Deine Aufgabe —
Kannst du den Textauszug über die Exportgenehmigung und die Rolle der FDP-Politiker in zwei Sätzen zusammenfassen?

Mertins: »Nach diesem Gespräch, ich meine, es wären sogar nur wenige Tage gewesen, wurde die Genehmigung erteilt. Nach meinem Dafürhalten müssen folgende Personen aus dem Bereich der FDP daran beteiligt gewesen sein: Frau Rech und die Herren Karry, Genscher und Friderichs.«

Und auch Ertl, so scheint es, hatte seinen Anteil an dem Geschäft mit den Waffen-Beschaffern. Auf Vorschlag von Frau Rech, so Mertins, war nämlich auch Ertls Parteifreund Leonhard Trapp, damals FDP-Schatzmeister im Bezirk Franken, als Vermittler eingeschaltet worden.

Trapp erinnert sich, Mertins habe schon bei einem ersten Gespräch »Bargeld für die Hilfestellung bei der Beschaffung der Exportgenehmigung« angeboten. Er habe dem Waffenhändler damals gesagt: »Wenn, dann aber nur für die Partei.« Die Mertins-Antwort: »Das ist mir egal, wenn Sie das so wollen.«

Trapp lag nach eigenem Bekunden daran, eine stattliche Portion der ausgelobten fetten Spende seiner bayrischen FDP unter ihrem Landesherrn Ertl zuzuschanzen.

Der fränkische Liberale wandte sich zunächst an Max Salzberger, den damaligen Parlamentsreferenten des Landwirtschaftsministers. Salzberger, so die Trapp-Erinnerung, entschied kurzerhand: »Das kann der Doktor machen.« Gemeint war Dr. Erich Prochaska-Lachnit, seit 1969 Persönlicher Referent Ertls in Bonn und »graue Eminenz« im Ministerium.

Ertl und Prochaska kennen sich aus gemeinsamen Kampftagen für ein freies Südtirol. Einst unterstützten die beiden die Separatisten; und die wiederum rebellierten zuweilen mit Sprengstoffattentaten gegen die italienische Obrigkeit. Prochaska-Lachnit war vor seinem Wechsel nach Bonn Geschäftsführer des »Kulturwerkes für Südtirol«; damaliger Vorsitzender des Kulturwerks: Josef Ertl.

Der »Doktor« machte mit -- laut Trapp; Prochaska habe Kontakte zwischen Bundesregierung und Rheinmetall geknüpft und dafür gesorgt, daß sich sein Minister engagierte. »Ertl war der einzige«, zitiert Trapp seinen Gesprächspartner Prochaska aus der Erinnerung, »der sich intensiv darum gekümmert hat.«

Aber erst das Eingreifen des hessischen Wirtschaftsministers Karry empfanden die Unterhändler, wie Trapp es darstellt, als »eigentlichen Durchbruch«. Spät abends »gegen 23 Uhr«, sagte Mertins vor den Bonner Staatsanwälten aus, sei er Ende 1976 »von einem Ministerialrat im Wirtschaftsministerium über die Erteilung der Genehmigung informiert« worden.

Bereitgestelltes Material —
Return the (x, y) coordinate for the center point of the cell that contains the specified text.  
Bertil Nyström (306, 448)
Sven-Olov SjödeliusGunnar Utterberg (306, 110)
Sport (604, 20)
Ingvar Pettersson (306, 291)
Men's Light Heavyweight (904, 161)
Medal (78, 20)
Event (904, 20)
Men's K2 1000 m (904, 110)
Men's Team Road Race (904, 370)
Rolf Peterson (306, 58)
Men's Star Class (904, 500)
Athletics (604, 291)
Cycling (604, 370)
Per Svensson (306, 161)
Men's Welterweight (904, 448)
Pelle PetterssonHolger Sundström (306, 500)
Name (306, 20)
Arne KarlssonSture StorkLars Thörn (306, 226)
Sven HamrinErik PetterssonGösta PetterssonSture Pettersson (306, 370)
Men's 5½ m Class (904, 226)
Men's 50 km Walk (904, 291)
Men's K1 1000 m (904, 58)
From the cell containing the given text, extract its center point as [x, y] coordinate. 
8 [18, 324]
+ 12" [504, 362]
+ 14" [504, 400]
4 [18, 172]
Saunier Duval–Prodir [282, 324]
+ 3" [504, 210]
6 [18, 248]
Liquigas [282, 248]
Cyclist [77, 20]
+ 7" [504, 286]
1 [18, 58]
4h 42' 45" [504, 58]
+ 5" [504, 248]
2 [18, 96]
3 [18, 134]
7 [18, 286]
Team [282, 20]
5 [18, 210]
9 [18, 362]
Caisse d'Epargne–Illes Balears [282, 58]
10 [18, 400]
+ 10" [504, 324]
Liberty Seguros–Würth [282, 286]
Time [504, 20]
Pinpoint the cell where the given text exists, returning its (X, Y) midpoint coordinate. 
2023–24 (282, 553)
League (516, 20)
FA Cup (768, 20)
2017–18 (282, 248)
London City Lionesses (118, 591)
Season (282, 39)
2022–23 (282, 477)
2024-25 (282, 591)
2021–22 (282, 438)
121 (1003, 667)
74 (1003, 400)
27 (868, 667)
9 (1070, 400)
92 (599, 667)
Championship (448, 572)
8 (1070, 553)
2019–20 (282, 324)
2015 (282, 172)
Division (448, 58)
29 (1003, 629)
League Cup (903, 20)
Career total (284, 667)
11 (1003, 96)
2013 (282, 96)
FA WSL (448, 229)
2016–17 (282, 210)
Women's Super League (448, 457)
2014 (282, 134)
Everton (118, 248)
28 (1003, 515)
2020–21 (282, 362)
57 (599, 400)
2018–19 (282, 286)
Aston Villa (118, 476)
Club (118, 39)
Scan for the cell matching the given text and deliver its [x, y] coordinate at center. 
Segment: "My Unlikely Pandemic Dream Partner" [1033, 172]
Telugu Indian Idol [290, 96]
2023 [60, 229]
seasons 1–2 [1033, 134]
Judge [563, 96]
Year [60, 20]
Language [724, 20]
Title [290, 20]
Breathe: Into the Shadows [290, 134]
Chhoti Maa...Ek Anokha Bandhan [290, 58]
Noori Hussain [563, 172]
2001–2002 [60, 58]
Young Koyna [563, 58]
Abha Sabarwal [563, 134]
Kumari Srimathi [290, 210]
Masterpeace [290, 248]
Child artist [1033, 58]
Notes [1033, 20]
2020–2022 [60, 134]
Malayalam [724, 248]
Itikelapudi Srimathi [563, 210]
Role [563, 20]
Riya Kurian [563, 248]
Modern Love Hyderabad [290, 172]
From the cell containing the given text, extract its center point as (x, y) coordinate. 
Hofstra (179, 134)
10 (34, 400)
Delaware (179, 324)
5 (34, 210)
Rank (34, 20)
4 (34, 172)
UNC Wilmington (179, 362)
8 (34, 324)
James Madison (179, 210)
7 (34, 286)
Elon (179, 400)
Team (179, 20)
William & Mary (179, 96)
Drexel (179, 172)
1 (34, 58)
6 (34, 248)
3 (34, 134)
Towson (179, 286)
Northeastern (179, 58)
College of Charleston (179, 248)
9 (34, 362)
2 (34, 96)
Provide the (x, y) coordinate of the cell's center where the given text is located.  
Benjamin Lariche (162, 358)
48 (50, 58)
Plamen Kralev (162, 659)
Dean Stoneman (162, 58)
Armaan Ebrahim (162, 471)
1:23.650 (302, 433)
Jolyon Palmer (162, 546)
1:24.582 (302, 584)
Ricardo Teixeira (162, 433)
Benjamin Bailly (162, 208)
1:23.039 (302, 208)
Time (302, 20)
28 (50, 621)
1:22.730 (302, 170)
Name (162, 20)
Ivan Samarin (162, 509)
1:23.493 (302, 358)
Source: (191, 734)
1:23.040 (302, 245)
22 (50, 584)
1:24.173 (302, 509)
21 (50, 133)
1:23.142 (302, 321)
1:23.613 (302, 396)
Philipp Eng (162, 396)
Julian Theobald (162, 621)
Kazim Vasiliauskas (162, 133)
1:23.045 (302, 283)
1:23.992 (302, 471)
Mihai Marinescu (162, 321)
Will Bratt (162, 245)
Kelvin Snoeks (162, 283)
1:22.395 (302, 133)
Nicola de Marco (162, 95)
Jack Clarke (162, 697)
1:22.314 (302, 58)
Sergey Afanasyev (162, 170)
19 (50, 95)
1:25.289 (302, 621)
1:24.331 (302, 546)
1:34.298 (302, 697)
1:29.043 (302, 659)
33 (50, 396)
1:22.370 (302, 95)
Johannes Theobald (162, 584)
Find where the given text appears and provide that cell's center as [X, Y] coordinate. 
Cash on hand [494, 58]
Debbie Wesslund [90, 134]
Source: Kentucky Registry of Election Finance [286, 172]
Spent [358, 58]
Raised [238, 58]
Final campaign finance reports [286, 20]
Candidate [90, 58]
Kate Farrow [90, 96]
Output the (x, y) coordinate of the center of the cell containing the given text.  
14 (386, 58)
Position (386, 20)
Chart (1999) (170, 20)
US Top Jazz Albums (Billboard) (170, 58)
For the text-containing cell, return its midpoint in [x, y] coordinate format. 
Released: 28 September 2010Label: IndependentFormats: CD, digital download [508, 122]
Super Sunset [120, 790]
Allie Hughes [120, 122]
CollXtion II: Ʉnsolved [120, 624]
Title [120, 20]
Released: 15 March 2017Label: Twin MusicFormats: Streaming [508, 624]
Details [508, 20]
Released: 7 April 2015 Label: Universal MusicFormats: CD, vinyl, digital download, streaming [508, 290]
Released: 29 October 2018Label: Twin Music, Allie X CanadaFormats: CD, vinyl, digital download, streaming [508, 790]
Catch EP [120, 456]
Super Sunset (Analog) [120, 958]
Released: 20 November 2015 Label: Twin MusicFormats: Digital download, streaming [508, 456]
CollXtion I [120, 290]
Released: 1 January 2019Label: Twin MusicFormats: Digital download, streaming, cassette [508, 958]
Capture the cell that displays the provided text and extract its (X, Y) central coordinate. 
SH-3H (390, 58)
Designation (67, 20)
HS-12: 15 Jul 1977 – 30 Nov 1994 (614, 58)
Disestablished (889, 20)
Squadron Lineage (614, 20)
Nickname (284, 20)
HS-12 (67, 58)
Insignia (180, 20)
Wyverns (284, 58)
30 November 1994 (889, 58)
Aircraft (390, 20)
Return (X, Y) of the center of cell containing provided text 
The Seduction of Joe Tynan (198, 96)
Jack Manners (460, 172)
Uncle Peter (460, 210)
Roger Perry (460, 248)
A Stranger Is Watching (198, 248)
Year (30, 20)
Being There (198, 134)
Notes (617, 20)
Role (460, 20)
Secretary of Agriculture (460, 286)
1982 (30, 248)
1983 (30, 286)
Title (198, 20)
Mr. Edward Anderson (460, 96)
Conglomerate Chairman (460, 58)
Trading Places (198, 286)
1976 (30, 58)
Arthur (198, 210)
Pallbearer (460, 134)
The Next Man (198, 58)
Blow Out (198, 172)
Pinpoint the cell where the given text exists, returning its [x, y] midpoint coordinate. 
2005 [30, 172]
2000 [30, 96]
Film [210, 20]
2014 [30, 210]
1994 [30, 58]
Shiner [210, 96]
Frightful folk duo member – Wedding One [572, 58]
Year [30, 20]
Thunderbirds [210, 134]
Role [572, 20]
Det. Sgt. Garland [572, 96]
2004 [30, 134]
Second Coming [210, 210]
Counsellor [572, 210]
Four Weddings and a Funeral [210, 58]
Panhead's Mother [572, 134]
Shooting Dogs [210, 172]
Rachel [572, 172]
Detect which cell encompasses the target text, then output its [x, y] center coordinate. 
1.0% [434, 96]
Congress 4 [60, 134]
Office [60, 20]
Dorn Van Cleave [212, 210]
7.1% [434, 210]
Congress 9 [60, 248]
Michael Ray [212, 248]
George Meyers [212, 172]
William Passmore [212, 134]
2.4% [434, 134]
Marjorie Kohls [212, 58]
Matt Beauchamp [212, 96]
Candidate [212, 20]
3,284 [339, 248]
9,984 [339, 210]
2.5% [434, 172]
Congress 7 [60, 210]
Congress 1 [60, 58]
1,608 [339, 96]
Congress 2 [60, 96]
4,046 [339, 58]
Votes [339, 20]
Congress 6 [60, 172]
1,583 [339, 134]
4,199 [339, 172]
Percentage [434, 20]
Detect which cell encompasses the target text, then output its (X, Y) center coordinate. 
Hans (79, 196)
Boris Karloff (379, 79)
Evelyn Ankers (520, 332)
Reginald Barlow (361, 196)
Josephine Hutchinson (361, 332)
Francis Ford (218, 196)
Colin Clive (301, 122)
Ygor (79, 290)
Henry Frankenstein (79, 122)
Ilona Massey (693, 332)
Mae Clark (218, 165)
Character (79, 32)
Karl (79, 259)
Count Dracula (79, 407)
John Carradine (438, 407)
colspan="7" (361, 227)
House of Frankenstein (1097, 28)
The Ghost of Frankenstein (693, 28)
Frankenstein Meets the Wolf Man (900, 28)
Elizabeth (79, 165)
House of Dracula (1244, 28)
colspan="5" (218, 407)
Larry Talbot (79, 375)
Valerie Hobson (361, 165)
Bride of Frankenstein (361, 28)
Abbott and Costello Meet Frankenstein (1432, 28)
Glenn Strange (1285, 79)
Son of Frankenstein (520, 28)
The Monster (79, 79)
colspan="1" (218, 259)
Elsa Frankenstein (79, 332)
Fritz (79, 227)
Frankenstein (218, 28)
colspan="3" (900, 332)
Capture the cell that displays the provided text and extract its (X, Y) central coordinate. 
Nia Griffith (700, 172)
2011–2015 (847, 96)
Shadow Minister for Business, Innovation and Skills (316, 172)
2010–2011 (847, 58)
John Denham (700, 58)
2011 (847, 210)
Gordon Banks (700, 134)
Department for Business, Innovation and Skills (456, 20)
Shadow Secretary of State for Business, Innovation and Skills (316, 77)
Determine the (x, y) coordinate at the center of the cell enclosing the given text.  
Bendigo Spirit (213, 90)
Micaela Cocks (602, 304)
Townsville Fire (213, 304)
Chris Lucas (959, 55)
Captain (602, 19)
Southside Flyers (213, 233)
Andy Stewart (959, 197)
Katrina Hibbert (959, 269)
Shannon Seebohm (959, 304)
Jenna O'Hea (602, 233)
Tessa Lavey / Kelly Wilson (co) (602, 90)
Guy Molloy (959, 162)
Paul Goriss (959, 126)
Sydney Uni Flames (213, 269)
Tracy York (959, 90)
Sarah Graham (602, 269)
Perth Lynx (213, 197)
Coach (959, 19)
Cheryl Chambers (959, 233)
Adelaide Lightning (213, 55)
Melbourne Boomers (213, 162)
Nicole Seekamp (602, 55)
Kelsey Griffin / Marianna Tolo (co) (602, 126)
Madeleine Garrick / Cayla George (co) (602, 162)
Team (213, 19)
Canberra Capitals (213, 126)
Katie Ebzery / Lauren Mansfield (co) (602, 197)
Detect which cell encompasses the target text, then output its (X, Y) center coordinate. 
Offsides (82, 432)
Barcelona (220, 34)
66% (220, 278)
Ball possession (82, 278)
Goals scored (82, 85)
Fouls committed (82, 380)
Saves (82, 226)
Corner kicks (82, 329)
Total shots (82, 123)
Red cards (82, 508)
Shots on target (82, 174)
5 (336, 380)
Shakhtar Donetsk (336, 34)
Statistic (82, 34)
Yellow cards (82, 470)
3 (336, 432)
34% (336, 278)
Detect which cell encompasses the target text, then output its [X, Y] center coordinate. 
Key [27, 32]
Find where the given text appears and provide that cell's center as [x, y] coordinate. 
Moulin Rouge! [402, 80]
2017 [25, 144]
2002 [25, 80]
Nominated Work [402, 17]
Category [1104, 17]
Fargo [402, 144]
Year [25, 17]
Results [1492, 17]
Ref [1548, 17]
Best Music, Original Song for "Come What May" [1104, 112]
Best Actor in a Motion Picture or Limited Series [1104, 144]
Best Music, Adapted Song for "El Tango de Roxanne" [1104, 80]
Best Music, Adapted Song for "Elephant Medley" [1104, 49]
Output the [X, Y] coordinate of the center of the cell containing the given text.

Ergebnis der Aufgabe —
Laut Mertins wurde die Genehmigung wenige Tage nach einem Gespräch erteilt, und seiner Ansicht nach müssen Frau Rech sowie die Herren Karry, Genscher und Friderichs von der FDP daran beteiligt gewesen sein. Auf Vorschlag von Frau Rech war auch Ertls Parteifreund Leonhard Trapp als Vermittler eingeschaltet, dem Mertins Bargeld anbot und der über Max Salzberger Ertls Referenten Erich Prochaska-Lachnit gewann, doch als eigentlichen Durchbruch empfanden die Unterhändler erst das Eingreifen des hessischen Wirtschaftsministers Karry.